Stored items

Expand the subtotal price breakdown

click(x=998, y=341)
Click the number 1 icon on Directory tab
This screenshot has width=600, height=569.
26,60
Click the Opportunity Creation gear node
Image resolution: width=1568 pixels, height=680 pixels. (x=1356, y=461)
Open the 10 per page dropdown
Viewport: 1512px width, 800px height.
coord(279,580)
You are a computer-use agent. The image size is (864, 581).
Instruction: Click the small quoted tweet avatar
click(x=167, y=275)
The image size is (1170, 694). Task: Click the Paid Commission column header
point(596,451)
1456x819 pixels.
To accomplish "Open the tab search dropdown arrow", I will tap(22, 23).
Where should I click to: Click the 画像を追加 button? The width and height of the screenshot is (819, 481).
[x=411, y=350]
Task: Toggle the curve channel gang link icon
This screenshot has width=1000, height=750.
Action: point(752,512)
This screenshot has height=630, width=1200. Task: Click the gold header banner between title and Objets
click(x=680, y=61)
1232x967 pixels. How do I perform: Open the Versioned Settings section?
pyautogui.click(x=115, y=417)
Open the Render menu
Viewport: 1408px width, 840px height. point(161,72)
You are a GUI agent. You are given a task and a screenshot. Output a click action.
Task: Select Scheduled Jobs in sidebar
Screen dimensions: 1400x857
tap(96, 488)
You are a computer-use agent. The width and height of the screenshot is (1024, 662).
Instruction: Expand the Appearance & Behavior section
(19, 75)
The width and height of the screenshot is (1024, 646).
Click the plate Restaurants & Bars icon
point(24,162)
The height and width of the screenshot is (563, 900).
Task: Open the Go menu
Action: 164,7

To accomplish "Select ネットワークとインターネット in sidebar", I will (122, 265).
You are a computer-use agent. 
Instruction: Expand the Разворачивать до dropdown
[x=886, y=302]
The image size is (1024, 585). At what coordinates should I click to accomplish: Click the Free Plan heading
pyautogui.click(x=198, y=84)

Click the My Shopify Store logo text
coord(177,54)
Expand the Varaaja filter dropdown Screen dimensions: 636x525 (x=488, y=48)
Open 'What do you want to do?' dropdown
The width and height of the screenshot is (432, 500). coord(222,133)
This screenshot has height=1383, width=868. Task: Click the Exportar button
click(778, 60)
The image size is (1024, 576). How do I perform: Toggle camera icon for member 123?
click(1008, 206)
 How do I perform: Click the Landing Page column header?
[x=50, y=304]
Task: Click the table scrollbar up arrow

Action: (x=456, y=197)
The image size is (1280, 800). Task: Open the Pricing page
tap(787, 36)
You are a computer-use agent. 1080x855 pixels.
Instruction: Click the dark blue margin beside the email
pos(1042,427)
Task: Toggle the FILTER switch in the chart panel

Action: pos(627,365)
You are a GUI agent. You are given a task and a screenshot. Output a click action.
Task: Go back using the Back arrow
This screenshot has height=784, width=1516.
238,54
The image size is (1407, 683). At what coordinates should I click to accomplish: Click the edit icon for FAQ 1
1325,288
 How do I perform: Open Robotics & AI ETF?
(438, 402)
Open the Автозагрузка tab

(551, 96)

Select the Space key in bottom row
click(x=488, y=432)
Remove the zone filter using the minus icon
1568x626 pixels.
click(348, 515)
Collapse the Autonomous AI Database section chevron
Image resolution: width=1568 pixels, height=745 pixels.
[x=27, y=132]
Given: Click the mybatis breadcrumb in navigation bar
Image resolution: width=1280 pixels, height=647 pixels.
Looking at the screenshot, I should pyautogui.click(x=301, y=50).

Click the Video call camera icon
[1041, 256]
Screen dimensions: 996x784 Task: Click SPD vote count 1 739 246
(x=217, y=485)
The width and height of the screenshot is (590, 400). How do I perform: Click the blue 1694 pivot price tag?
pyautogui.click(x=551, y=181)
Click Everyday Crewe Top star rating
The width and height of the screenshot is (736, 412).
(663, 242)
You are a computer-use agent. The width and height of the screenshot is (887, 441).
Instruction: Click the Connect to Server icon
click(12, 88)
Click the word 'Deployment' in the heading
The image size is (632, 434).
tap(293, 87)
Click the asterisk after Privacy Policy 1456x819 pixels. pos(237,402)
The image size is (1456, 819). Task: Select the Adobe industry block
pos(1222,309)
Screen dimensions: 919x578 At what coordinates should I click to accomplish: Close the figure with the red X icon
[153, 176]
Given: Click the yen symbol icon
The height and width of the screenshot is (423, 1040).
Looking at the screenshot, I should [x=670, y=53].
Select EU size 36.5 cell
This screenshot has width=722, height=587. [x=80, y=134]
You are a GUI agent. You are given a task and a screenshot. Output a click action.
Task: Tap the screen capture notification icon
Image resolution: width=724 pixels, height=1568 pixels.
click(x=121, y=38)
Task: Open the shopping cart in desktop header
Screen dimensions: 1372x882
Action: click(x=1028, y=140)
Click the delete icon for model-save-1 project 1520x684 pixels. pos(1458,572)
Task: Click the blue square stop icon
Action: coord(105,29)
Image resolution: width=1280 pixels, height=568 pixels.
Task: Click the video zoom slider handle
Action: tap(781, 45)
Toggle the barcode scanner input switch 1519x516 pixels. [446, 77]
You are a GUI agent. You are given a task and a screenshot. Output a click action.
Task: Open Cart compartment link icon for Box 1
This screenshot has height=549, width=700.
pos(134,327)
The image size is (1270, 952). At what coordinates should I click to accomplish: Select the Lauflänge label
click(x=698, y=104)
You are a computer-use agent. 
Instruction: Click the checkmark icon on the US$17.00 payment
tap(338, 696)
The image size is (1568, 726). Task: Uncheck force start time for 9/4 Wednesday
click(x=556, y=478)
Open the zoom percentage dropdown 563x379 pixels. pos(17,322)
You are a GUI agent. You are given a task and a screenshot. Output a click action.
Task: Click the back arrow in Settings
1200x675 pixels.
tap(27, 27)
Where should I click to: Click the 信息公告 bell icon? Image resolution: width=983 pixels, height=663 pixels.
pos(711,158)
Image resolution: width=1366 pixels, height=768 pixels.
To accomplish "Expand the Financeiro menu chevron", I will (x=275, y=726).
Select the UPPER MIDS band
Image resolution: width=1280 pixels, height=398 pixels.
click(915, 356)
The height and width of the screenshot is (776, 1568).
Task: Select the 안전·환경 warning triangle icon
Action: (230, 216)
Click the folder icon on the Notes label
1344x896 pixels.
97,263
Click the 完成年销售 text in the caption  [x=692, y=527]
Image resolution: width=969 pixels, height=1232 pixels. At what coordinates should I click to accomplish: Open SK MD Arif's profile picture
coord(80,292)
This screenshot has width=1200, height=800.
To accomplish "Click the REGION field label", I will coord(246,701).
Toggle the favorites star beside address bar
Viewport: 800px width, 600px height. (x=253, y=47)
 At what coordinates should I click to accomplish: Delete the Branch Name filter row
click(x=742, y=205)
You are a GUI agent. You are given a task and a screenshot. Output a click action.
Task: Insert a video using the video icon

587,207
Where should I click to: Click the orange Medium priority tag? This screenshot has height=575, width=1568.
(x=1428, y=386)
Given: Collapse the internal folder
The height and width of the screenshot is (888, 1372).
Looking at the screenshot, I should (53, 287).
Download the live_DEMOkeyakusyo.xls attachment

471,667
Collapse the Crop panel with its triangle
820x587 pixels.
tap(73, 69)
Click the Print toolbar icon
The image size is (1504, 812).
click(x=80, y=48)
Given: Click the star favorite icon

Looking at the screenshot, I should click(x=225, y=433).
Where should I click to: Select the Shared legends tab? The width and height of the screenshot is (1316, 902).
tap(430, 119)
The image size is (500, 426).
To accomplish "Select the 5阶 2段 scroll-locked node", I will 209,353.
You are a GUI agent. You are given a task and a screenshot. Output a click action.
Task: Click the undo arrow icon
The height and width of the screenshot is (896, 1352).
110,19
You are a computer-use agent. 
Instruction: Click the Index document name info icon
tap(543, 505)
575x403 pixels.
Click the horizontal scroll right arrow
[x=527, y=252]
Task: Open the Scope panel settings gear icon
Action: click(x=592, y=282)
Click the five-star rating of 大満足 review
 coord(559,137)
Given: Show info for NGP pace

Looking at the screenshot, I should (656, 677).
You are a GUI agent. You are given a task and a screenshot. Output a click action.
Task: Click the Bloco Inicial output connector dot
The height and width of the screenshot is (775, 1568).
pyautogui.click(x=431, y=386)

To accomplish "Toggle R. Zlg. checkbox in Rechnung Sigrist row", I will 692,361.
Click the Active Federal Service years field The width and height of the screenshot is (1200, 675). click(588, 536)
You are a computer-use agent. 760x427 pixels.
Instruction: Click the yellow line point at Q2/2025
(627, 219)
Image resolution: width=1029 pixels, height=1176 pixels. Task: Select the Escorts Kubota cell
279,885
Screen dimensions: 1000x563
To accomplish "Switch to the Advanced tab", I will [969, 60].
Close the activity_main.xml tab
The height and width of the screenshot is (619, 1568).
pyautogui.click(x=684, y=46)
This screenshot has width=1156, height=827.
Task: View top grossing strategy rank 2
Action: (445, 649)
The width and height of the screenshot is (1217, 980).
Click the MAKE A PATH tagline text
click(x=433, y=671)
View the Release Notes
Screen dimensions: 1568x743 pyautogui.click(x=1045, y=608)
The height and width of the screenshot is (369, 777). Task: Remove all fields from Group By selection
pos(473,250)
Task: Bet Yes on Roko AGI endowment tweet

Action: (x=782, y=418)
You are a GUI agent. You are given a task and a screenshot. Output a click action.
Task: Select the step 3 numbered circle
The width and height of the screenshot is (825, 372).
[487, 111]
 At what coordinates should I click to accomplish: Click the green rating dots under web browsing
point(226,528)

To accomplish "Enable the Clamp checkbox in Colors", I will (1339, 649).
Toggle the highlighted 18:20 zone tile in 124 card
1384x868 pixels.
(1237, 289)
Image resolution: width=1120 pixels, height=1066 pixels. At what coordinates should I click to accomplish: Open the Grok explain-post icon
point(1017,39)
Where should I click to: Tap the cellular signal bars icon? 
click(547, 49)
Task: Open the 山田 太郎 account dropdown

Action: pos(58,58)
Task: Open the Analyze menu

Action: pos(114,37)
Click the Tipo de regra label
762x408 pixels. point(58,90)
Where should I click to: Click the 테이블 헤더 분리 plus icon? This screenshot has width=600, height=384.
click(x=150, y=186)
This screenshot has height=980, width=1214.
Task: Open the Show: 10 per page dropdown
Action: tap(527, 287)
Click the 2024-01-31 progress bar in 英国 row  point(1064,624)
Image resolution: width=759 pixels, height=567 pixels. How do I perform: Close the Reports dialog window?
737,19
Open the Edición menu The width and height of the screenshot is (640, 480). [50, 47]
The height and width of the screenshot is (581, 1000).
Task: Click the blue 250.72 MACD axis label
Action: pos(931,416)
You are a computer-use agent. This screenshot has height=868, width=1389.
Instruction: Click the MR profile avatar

Your task: Give back everything from the start of the entries down to the line that contains "will tap(22, 23).", including that line, reproducing each line unchanged.

Finished task:
Expand the subtotal price breakdown

click(x=998, y=341)
Click the number 1 icon on Directory tab
This screenshot has width=600, height=569.
26,60
Click the Opportunity Creation gear node
Image resolution: width=1568 pixels, height=680 pixels. (x=1356, y=461)
Open the 10 per page dropdown
Viewport: 1512px width, 800px height.
coord(279,580)
You are a computer-use agent. The image size is (864, 581).
Instruction: Click the small quoted tweet avatar
click(x=167, y=275)
The image size is (1170, 694). Task: Click the Paid Commission column header
point(596,451)
1456x819 pixels.
To accomplish "Open the tab search dropdown arrow", I will tap(22, 23).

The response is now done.